- [Required action]: So that nothing is lost, transcribe each line of the records exactly.

━━━ Records supplied ━━━

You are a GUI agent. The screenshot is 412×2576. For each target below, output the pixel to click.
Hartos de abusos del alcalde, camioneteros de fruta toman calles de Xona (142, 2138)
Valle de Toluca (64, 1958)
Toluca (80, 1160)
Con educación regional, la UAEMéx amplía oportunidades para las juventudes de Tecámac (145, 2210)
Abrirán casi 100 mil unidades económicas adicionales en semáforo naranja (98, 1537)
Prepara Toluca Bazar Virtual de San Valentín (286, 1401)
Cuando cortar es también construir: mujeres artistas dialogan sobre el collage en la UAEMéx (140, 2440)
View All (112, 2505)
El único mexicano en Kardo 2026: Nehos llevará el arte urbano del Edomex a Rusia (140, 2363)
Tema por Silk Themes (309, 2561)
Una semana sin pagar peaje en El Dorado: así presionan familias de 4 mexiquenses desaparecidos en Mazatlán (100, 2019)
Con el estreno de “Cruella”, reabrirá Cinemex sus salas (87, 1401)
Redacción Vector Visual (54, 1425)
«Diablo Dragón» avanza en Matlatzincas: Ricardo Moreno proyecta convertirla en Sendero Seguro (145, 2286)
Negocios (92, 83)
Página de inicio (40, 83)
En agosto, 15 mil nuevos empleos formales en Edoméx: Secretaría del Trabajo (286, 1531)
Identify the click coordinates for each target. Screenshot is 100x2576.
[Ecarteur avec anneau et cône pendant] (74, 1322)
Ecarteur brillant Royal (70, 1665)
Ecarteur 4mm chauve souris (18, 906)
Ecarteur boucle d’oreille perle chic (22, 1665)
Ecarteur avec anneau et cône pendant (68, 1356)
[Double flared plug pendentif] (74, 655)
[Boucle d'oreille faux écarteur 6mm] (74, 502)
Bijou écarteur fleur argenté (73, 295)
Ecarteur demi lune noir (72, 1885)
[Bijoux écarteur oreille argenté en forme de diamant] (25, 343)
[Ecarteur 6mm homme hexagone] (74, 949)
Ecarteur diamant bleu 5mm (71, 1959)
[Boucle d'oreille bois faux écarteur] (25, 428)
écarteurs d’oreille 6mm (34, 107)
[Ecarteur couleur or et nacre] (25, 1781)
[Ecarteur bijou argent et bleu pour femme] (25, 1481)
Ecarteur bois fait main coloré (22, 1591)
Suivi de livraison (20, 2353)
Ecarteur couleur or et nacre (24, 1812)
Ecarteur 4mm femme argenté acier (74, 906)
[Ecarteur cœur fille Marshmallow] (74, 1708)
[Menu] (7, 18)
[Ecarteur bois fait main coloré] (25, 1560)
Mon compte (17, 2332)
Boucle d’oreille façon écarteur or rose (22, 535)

━━━

- [Response to this exercise]:
You are a GUI agent. The screenshot is 412×2576. For each target below, output the pixel to click.
Hartos de abusos del alcalde, camioneteros de fruta toman calles de Xona (142, 2138)
Valle de Toluca (64, 1958)
Toluca (80, 1160)
Con educación regional, la UAEMéx amplía oportunidades para las juventudes de Tecámac (145, 2210)
Abrirán casi 100 mil unidades económicas adicionales en semáforo naranja (98, 1537)
Prepara Toluca Bazar Virtual de San Valentín (286, 1401)
Cuando cortar es también construir: mujeres artistas dialogan sobre el collage en la UAEMéx (140, 2440)
View All (112, 2505)
El único mexicano en Kardo 2026: Nehos llevará el arte urbano del Edomex a Rusia (140, 2363)
Tema por Silk Themes (309, 2561)
Una semana sin pagar peaje en El Dorado: así presionan familias de 4 mexiquenses desaparecidos en Mazatlán (100, 2019)
Con el estreno de “Cruella”, reabrirá Cinemex sus salas (87, 1401)
Redacción Vector Visual (54, 1425)
«Diablo Dragón» avanza en Matlatzincas: Ricardo Moreno proyecta convertirla en Sendero Seguro (145, 2286)
Negocios (92, 83)
Página de inicio (40, 83)
En agosto, 15 mil nuevos empleos formales en Edoméx: Secretaría del Trabajo (286, 1531)
Identify the click coordinates for each target. Screenshot is 100x2576.
[Ecarteur avec anneau et cône pendant] (74, 1322)
Ecarteur brillant Royal (70, 1665)
Ecarteur 4mm chauve souris (18, 906)
Ecarteur boucle d’oreille perle chic (22, 1665)
Ecarteur avec anneau et cône pendant (68, 1356)
[Double flared plug pendentif] (74, 655)
[Boucle d'oreille faux écarteur 6mm] (74, 502)
Bijou écarteur fleur argenté (73, 295)
Ecarteur demi lune noir (72, 1885)
[Bijoux écarteur oreille argenté en forme de diamant] (25, 343)
[Ecarteur 6mm homme hexagone] (74, 949)
Ecarteur diamant bleu 5mm (71, 1959)
[Boucle d'oreille bois faux écarteur] (25, 428)
écarteurs d’oreille 6mm (34, 107)
[Ecarteur couleur or et nacre] (25, 1781)
[Ecarteur bijou argent et bleu pour femme] (25, 1481)
Ecarteur bois fait main coloré (22, 1591)
Suivi de livraison (20, 2353)
Ecarteur couleur or et nacre (24, 1812)
Ecarteur 4mm femme argenté acier (74, 906)
[Ecarteur cœur fille Marshmallow] (74, 1708)
[Menu] (7, 18)
[Ecarteur bois fait main coloré] (25, 1560)
Mon compte (17, 2332)
Boucle d’oreille façon écarteur or rose (22, 535)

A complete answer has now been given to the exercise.